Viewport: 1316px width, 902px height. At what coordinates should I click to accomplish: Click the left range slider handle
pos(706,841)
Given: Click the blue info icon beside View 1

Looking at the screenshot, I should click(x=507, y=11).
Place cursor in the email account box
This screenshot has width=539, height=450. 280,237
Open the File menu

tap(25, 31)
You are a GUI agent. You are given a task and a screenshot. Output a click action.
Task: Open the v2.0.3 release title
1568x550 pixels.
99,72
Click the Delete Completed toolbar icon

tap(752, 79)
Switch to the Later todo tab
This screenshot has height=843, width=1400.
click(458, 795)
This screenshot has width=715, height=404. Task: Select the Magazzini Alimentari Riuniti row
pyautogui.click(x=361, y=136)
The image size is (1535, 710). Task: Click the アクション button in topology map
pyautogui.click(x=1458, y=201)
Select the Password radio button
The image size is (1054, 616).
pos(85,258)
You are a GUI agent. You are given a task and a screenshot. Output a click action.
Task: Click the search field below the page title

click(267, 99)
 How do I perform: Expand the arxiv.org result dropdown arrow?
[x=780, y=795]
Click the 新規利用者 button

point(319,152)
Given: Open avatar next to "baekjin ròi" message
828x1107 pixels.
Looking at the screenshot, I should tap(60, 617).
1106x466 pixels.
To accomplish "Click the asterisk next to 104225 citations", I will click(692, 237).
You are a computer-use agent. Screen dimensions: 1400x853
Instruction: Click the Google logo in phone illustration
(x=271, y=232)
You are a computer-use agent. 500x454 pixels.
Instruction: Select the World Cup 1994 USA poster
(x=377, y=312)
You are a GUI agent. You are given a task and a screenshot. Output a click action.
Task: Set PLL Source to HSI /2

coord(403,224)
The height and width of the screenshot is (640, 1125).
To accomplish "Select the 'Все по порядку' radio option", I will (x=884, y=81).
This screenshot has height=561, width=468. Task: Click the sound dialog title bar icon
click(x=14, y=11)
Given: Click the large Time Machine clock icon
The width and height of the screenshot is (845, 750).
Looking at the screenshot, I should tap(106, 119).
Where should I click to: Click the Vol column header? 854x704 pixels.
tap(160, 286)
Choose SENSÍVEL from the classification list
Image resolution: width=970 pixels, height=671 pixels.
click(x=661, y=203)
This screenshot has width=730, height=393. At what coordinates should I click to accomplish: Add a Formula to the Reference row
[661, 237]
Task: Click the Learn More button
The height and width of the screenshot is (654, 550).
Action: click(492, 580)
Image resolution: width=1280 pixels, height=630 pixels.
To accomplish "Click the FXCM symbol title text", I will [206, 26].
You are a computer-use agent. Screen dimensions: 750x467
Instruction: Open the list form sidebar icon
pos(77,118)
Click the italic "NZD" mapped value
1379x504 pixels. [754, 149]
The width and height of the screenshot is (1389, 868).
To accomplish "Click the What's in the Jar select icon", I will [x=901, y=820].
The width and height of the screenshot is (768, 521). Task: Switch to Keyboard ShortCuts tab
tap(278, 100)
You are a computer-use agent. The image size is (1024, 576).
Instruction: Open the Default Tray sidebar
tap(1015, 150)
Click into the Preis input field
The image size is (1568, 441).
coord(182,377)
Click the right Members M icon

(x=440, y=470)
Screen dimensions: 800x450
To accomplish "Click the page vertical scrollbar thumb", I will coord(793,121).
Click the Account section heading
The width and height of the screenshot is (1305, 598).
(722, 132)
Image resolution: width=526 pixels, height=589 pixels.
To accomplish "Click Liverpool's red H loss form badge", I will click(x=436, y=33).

- - - - -

• [WHAT NEEDS TO BE DONE]: Search the records above for "agent". Copy each line where it is found.

• [RESPONSE TO THE TASK]:
You are a GUI agent. You are given a task and a screenshot. Output a click action.
You are a GUI agent. You are given a task and a screenshot. Output a click action.
You are a computer-use agent. Screen dimensions: 1400x853
You are a computer-use agent. 500x454 pixels.
You are a GUI agent. You are given a task and a screenshot. Output a click action.
You are a computer-use agent. Screen dimensions: 750x467
You are a computer-use agent. The image size is (1024, 576).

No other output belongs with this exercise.